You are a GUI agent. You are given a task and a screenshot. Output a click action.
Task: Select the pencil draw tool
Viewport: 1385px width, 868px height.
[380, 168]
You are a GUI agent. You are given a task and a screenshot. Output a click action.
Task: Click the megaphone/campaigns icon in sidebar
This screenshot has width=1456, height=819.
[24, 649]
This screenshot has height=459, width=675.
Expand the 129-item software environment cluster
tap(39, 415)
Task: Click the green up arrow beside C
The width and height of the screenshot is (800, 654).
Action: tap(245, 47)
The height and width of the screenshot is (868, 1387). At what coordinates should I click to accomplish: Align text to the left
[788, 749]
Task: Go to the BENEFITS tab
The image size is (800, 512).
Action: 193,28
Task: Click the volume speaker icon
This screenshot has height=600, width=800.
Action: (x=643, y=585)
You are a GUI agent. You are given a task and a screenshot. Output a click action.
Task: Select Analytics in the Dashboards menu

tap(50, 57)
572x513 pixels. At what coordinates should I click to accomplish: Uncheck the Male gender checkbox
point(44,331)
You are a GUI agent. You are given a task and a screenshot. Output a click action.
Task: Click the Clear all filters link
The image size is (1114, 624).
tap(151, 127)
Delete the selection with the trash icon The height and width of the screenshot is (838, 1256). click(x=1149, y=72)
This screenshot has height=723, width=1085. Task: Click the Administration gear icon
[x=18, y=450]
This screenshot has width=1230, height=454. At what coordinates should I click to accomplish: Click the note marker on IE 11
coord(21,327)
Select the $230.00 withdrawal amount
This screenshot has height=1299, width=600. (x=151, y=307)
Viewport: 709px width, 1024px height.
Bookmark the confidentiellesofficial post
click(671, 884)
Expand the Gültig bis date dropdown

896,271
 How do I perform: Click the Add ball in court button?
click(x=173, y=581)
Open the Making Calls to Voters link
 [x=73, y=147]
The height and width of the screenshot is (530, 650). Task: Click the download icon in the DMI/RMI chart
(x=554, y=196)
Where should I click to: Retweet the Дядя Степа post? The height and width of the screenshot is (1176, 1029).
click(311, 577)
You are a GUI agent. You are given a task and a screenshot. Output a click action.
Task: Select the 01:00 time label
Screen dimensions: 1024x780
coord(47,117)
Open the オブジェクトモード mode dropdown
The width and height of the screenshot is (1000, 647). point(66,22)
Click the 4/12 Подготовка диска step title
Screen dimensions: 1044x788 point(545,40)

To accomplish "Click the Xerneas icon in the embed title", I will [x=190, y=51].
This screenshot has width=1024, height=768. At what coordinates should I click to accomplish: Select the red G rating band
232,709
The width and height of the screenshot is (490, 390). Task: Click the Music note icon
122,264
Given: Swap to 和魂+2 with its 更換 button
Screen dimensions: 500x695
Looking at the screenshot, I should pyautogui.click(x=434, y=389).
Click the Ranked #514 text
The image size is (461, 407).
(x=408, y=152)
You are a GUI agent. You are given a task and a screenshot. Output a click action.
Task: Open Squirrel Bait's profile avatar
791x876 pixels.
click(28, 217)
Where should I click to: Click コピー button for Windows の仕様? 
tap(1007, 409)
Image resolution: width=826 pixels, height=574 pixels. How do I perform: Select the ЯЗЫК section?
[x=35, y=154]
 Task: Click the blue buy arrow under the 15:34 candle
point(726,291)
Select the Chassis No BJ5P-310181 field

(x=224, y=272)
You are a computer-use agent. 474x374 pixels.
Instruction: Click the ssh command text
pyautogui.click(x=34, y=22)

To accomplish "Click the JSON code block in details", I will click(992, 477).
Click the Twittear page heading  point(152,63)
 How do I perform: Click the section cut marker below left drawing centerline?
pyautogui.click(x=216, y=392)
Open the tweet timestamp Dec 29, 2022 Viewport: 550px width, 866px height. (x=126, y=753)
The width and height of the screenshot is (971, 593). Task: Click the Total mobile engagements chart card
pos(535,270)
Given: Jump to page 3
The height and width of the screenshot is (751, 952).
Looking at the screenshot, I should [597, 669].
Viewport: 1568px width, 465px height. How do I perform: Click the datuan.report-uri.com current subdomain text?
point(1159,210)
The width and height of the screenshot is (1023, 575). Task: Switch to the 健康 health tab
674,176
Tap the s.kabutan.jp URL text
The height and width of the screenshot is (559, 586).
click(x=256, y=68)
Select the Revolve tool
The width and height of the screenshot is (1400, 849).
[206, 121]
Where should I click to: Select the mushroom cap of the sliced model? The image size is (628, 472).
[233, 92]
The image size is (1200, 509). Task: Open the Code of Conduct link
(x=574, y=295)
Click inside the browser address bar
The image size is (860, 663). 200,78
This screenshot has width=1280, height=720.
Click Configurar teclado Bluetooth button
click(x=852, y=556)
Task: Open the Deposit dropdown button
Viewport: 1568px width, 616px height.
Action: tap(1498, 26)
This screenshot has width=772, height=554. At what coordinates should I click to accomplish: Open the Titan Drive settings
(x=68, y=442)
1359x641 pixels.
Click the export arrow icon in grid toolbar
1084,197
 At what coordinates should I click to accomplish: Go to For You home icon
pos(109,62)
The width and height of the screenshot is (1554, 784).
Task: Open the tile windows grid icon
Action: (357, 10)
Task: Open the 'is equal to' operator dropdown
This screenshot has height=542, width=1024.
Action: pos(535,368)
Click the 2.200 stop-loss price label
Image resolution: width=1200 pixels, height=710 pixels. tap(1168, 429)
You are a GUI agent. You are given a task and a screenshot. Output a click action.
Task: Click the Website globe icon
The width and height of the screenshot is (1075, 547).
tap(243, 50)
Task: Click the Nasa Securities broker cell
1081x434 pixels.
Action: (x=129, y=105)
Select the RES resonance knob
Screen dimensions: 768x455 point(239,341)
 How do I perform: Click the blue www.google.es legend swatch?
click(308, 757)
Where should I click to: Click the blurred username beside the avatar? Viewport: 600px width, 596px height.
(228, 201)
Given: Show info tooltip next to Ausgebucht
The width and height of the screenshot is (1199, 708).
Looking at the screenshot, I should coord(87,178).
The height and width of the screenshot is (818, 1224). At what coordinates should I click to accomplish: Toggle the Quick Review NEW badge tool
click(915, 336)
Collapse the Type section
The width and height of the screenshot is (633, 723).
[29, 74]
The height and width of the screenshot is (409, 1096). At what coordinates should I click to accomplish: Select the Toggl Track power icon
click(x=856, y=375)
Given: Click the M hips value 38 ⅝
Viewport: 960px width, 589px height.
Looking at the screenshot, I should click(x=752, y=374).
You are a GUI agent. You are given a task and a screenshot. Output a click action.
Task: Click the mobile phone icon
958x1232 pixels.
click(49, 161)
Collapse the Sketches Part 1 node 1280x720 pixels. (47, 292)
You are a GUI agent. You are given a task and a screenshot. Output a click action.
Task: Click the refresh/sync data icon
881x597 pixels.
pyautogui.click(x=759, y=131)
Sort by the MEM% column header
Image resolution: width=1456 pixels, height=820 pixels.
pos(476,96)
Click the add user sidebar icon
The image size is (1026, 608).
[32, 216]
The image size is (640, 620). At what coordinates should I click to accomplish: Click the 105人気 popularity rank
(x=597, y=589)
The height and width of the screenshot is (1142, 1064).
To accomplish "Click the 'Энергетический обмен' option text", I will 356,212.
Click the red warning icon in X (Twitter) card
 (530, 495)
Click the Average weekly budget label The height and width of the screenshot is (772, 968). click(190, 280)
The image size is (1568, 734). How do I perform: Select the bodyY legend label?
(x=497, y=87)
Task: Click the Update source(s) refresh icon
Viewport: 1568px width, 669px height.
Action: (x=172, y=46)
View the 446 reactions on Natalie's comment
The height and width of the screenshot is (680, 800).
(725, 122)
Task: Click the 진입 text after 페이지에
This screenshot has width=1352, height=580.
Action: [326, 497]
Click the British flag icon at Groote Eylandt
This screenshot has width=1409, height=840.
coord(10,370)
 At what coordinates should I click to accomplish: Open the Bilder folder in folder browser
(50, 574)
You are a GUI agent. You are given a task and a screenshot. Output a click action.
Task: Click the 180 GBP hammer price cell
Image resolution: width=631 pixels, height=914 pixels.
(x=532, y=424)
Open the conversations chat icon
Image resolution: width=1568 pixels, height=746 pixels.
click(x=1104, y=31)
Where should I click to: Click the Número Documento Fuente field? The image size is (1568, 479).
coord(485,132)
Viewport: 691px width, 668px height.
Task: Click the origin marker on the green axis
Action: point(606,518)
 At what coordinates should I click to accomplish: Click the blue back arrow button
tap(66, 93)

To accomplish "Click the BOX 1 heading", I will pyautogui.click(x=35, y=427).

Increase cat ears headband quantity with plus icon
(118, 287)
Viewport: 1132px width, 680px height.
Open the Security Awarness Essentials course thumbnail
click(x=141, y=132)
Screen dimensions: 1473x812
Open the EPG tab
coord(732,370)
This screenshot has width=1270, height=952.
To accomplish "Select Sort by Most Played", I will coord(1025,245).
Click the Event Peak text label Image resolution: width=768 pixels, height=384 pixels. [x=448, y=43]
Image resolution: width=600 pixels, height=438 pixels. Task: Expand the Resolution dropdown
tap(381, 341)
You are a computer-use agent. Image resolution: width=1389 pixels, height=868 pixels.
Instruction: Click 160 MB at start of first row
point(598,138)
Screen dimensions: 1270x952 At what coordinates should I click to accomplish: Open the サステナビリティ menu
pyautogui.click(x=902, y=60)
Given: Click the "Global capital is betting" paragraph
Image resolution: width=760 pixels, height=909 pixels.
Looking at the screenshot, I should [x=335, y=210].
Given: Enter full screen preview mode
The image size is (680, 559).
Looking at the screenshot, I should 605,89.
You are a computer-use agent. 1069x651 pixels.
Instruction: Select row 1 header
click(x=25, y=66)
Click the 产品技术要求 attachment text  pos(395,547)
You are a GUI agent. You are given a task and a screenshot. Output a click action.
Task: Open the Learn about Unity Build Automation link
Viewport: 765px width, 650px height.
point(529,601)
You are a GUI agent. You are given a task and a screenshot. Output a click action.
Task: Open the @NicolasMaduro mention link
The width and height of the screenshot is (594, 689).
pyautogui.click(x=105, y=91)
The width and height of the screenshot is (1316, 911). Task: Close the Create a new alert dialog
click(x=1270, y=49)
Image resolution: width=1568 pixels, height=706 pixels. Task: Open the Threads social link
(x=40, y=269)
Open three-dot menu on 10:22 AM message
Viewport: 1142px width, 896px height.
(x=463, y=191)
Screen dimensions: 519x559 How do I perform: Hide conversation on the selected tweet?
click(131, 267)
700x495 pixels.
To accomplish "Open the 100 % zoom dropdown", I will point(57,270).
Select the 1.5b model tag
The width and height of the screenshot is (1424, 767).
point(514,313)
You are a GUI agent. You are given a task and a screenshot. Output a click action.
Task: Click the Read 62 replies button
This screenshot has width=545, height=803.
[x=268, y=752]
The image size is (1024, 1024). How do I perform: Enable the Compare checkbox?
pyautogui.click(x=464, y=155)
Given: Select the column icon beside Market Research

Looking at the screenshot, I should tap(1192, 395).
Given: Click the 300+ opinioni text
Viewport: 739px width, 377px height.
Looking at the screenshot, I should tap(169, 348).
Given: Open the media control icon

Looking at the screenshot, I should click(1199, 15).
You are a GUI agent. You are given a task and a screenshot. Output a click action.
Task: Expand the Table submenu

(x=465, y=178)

# # # # # # #

_PROBLEM STATEMENT:_ From the material above, set down exactly the lines starting at the one with "Where should I click to: Click the Número" and ending at the one with "You are a computer-use agent. Image", end lines included.

_EXPECTED ANSWER:_
Where should I click to: Click the Número Documento Fuente field? The image size is (1568, 479).
coord(485,132)
Viewport: 691px width, 668px height.
Task: Click the origin marker on the green axis
Action: point(606,518)
 At what coordinates should I click to accomplish: Click the blue back arrow button
tap(66, 93)

To accomplish "Click the BOX 1 heading", I will pyautogui.click(x=35, y=427).

Increase cat ears headband quantity with plus icon
(118, 287)
Viewport: 1132px width, 680px height.
Open the Security Awarness Essentials course thumbnail
click(x=141, y=132)
Screen dimensions: 1473x812
Open the EPG tab
coord(732,370)
This screenshot has width=1270, height=952.
To accomplish "Select Sort by Most Played", I will coord(1025,245).
Click the Event Peak text label Image resolution: width=768 pixels, height=384 pixels. [x=448, y=43]
Image resolution: width=600 pixels, height=438 pixels. Task: Expand the Resolution dropdown
tap(381, 341)
You are a computer-use agent. Image resolution: width=1389 pixels, height=868 pixels.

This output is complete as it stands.